One in four young workers can’t afford to buy a property because of expensive mortgages and house prices which remain unaffordable, according to research by the University of York.
Unsurprisingly, the worst areas are London and the south east where more than 40 per cent of households between the ages of 21 and 40 cannot get onto the property ladder. Across the UK, more than 28 per cent of young working households are unable to purchase even the cheapest properties in their area, despite falling house prices.
The research, undertaken by Professor Steve Wilcox, using data from Hometrack, defined young working households as those on incomes which are too high to claim housing benefit, but too low to acccess the bottom rung of the housing ladder.
Even in the most affordable area, the north east, 17 per cent of young working households remain priced out of the market.
Although the study took place in 2007, its authors say the market has not changed significantly since the start of 2008, based on the requirement for most young households to take out an 82 per cent loan-to-value mortgage at 5.7 per cent.
In 2007, average mortgage costs for a first time buyer jumped 12 per cent, with the mortgage cost-to-income ratio exceeding the previous house price spike in 1990.

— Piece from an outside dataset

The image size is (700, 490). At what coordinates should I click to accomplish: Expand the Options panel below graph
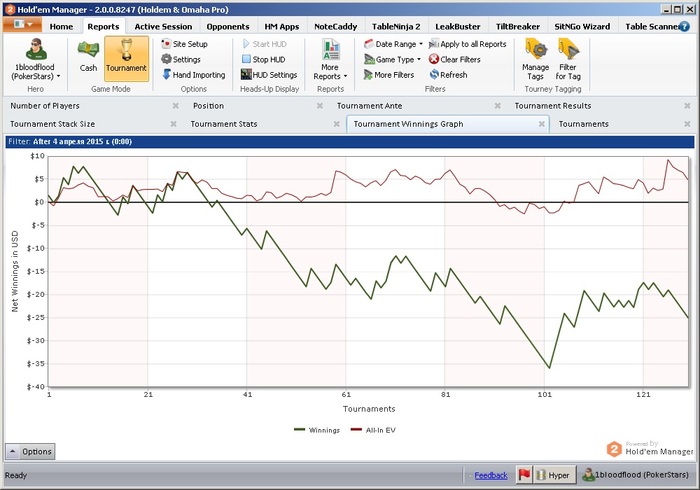tap(30, 452)
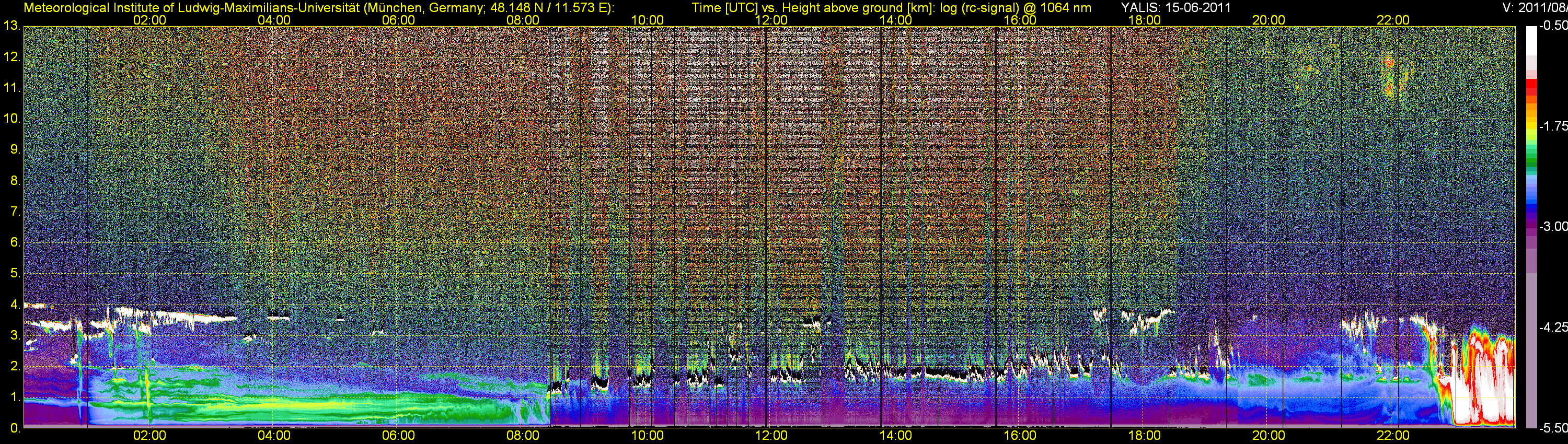Click the -5.50 label at the colorbar bottom
The height and width of the screenshot is (444, 1568).
tap(1553, 428)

Across the UK, there are 42 areas where households need six times earnings to buy a property, which is far more than most banks are willing to lend on today. By contrast, renting now costs around 68 per cent of the cost of buying a home.
The research concludes that even though house prices are now falling, the higher cost of mortgages, the requirement for larger deposits and tightened loan-to-value criteria will continue to restrict young workers’ access to property purchase and further damage the housing market.